This is a framework that uses PyTorch to reproduce Knowledge Representation Learning (KRL) models. With it, you can easily run models of knowledge representation learning, while quickly implementing your ideas after making simple changes or extensions.
Currently, we have implemented several knowledge representation learning models including TransE, RESCAL, and simple abstraction and decoupling of publicly reusable code.
Don't use this repo because I am developing it. So it must suffer broken changes in the future.
The overview structure of this library is below:
Don't use it now! The document has not been updated. I will write it soon.

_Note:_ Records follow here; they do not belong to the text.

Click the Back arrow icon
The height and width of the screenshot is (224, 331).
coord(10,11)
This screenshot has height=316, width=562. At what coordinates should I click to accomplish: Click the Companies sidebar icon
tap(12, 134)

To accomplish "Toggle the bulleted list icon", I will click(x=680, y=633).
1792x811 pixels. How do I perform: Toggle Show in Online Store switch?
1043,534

If you just want to use the models directly, then you just need to run the sample scripts located in the directory ./examples
and all you need to do is change a few parameters that you want to change. The call to the training code has been wrapped through Typer, which is a great tool for building CLIs. So we can call the training code by CLIs. The examples can be found in the directory ./examples
.
Example:
cd ./examples
sh transe.sh
If you are trying to make some changes or innovations, then you may need to briefly understand the logic of how this library works. Fortunately, the code is cleanly wrapped and decoupled, which makes it easy for you to understand the logic of the entire program and make changes to parts of it.
First, run through the transe.ipynb
notebook in the project root directory and you will get to know the core logic of the library. Therefore, successfully running through this notebook is the first step to using the project.

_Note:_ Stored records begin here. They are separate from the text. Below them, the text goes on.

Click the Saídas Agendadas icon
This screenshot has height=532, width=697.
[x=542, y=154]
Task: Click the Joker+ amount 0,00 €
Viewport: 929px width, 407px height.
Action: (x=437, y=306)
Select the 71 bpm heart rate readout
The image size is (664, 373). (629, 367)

This notebook replicates the operation of the TransE model.
In this real program library, there is still a difference between the running logic of a model and the logic in a notebook. To realize the reuse of module code, the program library again abstracts and encapsulates part of the program code, but this does not change the core idea of the model operation.
- Notice: Before you run this script, you should download the dataset, such as FB15k, and modify the script for choosing the path of the dataset and checkpoints.
The example ./transe.ipynb
is a good tutorial for reproducing the TransE if you want to know the structure of this repo. This tutorial can be run without any dependencies, except for the use of common third-party libraries like PyTorch and Numpy.
In this paper, the different types of datasets are uniformly encapsulated in the KRLDataset
class. But the data in the dataset needs to be downloaded by you and the disk path to the dataset needs to be specified when generating the configuration instance.
You can download the dataset here: KGDataset.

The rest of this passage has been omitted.